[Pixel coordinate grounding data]
################

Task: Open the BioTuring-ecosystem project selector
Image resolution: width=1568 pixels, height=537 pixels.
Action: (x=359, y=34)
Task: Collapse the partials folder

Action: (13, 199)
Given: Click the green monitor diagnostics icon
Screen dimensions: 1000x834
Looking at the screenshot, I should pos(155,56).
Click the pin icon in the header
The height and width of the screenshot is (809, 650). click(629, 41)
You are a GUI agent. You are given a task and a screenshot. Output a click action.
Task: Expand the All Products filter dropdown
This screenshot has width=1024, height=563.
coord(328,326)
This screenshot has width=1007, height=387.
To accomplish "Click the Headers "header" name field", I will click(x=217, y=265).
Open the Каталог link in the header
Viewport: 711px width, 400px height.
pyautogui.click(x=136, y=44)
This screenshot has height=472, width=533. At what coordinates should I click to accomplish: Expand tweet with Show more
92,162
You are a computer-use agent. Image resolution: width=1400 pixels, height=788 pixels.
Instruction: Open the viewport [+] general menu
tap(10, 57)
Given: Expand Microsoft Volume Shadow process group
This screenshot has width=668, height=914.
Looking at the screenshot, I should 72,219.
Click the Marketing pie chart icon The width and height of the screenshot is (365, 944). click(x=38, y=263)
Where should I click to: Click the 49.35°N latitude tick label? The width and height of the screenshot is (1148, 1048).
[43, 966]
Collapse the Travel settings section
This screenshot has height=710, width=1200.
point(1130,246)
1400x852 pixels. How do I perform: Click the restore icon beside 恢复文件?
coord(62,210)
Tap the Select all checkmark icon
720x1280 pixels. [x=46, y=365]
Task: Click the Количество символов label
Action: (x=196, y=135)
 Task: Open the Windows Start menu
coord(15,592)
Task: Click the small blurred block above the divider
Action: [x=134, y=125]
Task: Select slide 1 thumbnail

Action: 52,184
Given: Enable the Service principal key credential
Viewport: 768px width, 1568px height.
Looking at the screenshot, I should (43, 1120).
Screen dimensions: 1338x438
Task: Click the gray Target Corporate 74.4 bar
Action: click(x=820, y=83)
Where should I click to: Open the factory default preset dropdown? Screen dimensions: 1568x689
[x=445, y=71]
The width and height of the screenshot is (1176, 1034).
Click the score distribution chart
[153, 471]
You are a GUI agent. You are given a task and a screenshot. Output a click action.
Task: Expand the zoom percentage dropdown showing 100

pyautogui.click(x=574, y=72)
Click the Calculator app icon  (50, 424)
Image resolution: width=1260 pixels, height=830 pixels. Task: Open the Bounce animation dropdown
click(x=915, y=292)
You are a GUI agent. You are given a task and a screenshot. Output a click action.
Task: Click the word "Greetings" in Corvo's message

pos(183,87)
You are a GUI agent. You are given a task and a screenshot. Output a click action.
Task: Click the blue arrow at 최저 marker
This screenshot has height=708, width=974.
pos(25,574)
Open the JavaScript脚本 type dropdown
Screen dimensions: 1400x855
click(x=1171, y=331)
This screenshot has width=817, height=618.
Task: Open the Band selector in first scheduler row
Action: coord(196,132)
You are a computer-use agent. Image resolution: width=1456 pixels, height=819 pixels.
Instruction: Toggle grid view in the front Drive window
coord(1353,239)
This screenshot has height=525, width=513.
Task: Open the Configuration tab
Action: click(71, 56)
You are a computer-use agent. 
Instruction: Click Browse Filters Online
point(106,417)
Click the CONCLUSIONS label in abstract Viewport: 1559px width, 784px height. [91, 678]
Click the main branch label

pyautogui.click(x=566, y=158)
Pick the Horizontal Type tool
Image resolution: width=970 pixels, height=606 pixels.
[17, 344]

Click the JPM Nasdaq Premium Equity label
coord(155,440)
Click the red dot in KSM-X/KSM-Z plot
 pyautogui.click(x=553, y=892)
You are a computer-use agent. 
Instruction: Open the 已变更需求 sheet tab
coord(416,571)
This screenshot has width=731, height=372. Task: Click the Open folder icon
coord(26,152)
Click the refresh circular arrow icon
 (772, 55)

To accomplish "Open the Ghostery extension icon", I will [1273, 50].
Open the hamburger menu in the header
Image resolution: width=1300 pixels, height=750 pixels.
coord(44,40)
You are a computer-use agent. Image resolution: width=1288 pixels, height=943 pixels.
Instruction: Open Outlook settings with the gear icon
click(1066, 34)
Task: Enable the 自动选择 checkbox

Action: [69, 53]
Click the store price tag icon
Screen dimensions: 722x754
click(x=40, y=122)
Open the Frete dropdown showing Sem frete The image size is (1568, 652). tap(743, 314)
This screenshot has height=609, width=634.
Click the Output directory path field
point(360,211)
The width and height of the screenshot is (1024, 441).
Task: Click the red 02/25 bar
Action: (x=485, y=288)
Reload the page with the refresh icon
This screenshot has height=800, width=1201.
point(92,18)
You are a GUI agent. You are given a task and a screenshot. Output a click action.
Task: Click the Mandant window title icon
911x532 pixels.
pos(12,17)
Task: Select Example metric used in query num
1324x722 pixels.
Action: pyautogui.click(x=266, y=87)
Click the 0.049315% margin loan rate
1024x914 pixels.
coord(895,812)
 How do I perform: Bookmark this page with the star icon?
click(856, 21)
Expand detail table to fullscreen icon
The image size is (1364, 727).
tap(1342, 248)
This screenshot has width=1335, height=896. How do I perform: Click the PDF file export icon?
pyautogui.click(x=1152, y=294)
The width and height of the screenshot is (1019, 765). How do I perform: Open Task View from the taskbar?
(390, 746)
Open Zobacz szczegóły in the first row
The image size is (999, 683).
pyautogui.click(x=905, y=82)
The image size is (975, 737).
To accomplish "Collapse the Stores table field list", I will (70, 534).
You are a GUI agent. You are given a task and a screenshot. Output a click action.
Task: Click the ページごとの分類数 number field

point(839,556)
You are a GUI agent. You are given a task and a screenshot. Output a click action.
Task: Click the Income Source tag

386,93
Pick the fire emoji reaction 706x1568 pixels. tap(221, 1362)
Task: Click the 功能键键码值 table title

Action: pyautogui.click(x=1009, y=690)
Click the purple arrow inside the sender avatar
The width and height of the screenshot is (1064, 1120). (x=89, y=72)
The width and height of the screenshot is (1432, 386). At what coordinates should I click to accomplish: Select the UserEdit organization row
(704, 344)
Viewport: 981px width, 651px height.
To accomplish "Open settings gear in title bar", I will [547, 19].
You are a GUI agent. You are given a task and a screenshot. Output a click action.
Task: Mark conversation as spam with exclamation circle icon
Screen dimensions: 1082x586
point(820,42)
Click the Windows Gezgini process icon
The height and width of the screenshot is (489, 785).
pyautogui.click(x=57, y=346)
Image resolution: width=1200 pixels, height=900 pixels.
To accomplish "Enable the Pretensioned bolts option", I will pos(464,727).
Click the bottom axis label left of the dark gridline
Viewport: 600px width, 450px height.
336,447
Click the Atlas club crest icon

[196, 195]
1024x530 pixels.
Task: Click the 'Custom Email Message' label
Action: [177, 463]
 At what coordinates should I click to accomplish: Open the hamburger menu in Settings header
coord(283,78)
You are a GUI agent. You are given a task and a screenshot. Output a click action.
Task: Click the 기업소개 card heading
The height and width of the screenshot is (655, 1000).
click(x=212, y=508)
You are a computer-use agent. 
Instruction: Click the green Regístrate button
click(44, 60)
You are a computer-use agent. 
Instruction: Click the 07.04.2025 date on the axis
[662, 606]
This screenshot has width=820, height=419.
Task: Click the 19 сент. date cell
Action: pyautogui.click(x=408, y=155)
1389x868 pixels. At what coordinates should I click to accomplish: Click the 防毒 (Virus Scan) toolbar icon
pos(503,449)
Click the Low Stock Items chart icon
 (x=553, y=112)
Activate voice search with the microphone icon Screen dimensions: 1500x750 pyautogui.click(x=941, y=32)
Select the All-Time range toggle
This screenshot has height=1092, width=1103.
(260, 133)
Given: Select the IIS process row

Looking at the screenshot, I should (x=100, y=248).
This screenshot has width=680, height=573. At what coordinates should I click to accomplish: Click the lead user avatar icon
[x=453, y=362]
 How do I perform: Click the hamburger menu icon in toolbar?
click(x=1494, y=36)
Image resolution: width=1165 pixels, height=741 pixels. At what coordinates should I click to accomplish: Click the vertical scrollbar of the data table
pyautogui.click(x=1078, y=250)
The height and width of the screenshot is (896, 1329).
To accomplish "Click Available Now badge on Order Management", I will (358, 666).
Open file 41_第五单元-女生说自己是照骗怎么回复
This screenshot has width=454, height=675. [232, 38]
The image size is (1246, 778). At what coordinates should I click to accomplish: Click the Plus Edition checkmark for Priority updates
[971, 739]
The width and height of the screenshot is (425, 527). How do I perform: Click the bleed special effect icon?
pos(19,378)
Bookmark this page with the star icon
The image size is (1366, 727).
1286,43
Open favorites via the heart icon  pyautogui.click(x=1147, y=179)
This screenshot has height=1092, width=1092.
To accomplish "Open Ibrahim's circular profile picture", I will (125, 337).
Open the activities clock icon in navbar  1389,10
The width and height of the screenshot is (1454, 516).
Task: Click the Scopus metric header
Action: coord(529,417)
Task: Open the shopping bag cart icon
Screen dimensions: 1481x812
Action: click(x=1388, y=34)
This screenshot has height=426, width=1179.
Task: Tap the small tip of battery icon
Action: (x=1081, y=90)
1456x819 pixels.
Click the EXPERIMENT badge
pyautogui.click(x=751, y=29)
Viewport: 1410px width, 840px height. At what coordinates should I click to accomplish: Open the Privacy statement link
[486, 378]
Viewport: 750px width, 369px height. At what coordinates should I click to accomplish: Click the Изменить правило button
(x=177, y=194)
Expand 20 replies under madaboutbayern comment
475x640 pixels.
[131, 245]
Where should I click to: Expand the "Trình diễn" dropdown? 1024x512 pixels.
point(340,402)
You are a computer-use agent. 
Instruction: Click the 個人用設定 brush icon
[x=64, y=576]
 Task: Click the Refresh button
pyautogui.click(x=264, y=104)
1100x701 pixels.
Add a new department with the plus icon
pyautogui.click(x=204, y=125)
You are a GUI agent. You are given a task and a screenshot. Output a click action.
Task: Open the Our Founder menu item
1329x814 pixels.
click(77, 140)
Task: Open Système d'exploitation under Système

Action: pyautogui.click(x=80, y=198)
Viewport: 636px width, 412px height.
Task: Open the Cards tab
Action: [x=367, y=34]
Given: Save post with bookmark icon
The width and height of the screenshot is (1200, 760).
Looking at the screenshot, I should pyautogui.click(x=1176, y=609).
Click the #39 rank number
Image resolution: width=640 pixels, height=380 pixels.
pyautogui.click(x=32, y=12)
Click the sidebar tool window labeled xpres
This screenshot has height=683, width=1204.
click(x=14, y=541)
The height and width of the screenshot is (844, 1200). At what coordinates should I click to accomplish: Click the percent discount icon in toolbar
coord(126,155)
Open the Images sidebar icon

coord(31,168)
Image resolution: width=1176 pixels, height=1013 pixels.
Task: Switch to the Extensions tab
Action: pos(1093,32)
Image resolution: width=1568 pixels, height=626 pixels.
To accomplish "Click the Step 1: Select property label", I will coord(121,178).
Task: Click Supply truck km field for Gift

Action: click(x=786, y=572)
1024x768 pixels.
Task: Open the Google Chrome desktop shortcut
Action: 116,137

################

* Exercise details
Among the entries above, locate the lines containing "Instruction: Open Outlook" and "Task: Select Example metric used in query num", and transcribe exactly those two lines and all lines between.

* Response
Instruction: Open Outlook settings with the gear icon
click(1066, 34)
Task: Enable the 自动选择 checkbox

Action: [69, 53]
Click the store price tag icon
Screen dimensions: 722x754
click(x=40, y=122)
Open the Frete dropdown showing Sem frete The image size is (1568, 652). tap(743, 314)
This screenshot has height=609, width=634.
Click the Output directory path field
point(360,211)
The width and height of the screenshot is (1024, 441).
Task: Click the red 02/25 bar
Action: (x=485, y=288)
Reload the page with the refresh icon
This screenshot has height=800, width=1201.
point(92,18)
You are a GUI agent. You are given a task and a screenshot. Output a click action.
Task: Click the Mandant window title icon
911x532 pixels.
pos(12,17)
Task: Select Example metric used in query num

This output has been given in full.